[Screenshot grounding data]
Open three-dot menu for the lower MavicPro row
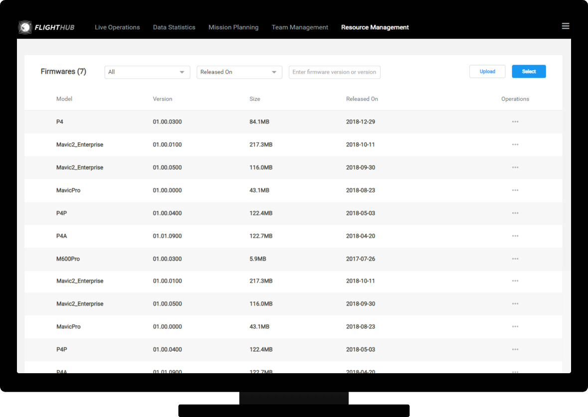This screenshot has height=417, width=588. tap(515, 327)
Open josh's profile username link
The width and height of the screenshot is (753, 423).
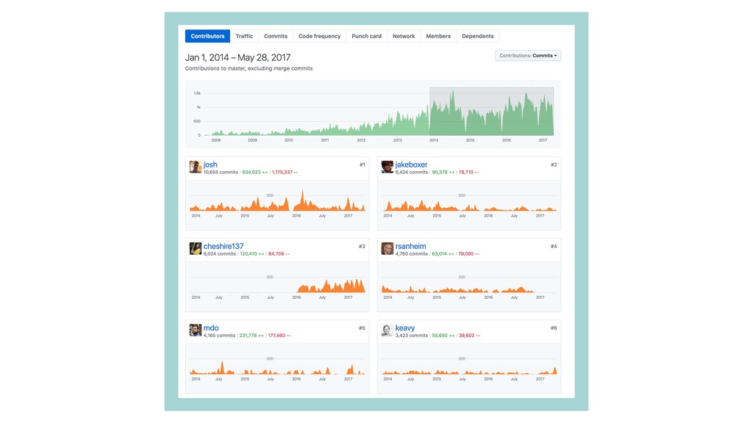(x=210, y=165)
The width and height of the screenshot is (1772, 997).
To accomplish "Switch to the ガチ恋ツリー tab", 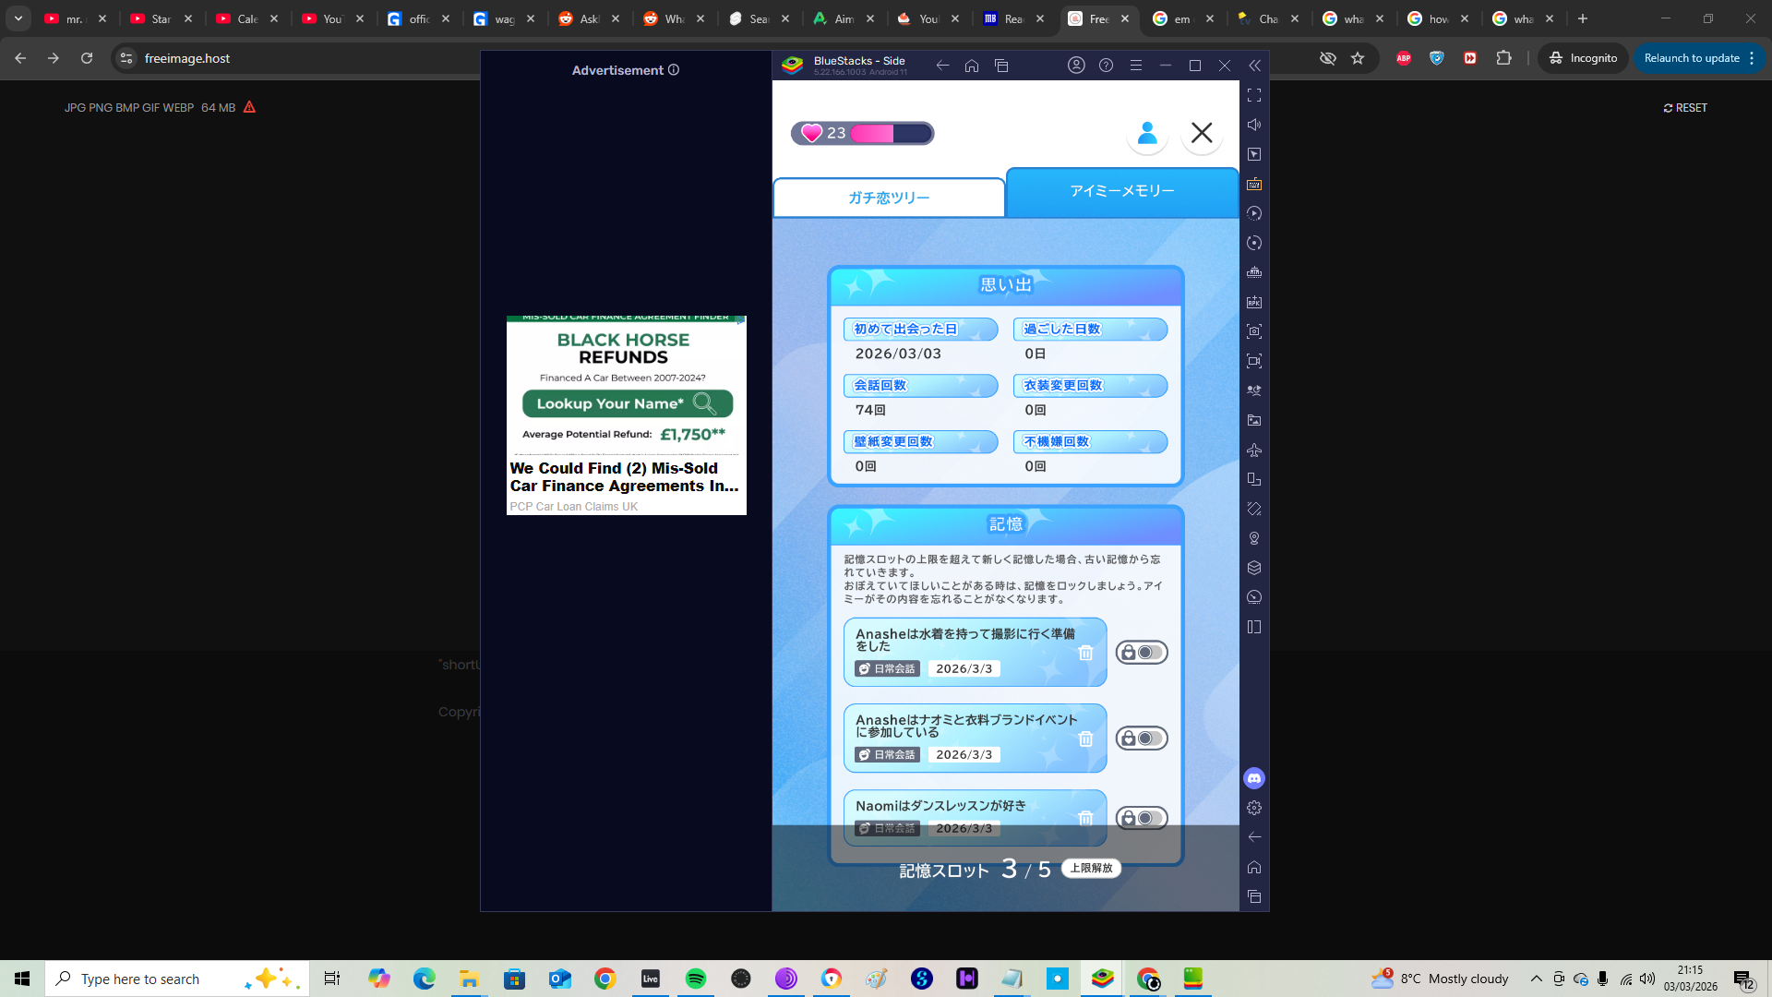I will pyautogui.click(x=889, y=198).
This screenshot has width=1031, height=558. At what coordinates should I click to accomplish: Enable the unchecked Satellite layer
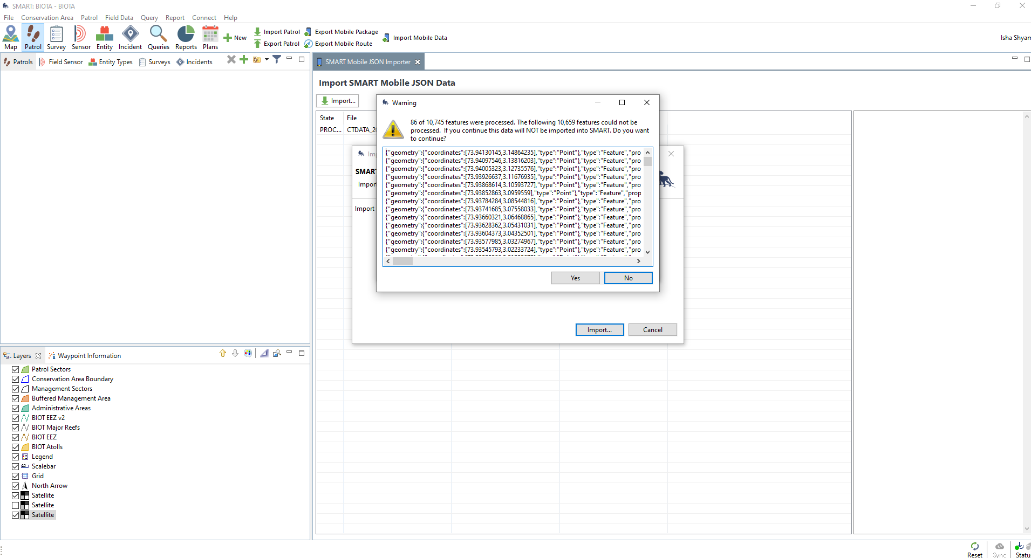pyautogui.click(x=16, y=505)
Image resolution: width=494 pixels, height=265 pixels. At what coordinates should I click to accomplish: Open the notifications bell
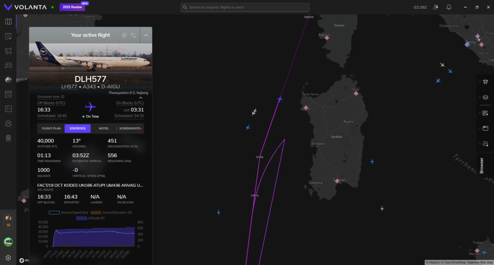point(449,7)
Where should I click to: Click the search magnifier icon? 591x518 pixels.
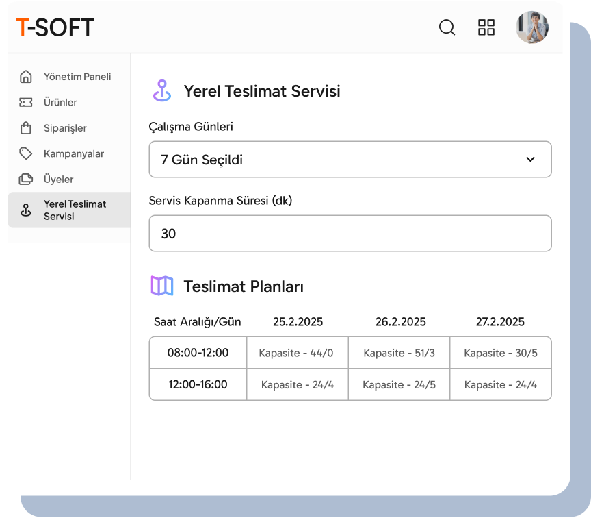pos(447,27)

**TASK OBJECTIVE:**
Starting at the line that contains "Image resolution: width=494", restate every line through the end of the records exactly as written, but leave the pictures out.

**EXERCISE OUTPUT:**
Image resolution: width=494 pixels, height=265 pixels. At what coordinates should I click to accomplish: Open the notifications bell
point(449,7)
Where should I click to: Click the search magnifier icon? 591x518 pixels.
pos(447,27)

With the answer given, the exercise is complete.